Task directions:
Where does the string "link" occur in the entries below? Copy every line where it does.
===== Exercise materials =====
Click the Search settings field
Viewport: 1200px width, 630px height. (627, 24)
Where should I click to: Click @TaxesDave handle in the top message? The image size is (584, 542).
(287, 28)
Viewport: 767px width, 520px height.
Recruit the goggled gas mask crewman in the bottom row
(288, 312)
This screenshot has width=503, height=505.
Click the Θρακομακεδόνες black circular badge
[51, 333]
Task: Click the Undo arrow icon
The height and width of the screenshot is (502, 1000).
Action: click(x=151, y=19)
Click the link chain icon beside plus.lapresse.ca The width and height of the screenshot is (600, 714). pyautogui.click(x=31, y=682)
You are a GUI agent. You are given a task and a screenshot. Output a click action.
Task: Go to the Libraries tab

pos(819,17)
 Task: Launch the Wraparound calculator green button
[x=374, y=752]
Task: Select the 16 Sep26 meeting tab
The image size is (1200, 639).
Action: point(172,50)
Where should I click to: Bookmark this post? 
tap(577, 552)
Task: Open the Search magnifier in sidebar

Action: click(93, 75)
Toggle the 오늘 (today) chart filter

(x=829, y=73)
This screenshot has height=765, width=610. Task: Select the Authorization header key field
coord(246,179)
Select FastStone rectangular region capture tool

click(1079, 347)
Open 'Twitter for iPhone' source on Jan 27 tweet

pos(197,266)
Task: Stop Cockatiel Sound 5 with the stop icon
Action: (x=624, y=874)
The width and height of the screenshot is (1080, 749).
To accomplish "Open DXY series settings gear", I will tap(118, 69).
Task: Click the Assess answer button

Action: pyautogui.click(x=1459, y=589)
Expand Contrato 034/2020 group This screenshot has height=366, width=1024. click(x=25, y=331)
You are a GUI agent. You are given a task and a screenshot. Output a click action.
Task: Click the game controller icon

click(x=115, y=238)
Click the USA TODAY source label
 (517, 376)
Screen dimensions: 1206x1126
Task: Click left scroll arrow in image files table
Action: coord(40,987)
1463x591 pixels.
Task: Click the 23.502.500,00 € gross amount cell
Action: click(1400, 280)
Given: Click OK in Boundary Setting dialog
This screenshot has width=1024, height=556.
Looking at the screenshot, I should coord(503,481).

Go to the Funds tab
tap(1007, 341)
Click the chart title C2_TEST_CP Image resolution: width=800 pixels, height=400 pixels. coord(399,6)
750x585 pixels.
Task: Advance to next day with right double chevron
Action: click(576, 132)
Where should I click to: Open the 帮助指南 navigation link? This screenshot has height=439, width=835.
=====
Answer box:
Click the link chain icon beside plus.lapresse.ca The width and height of the screenshot is (600, 714). pyautogui.click(x=31, y=682)
Where should I click to: Open the 帮助指南 navigation link? This screenshot has height=439, width=835.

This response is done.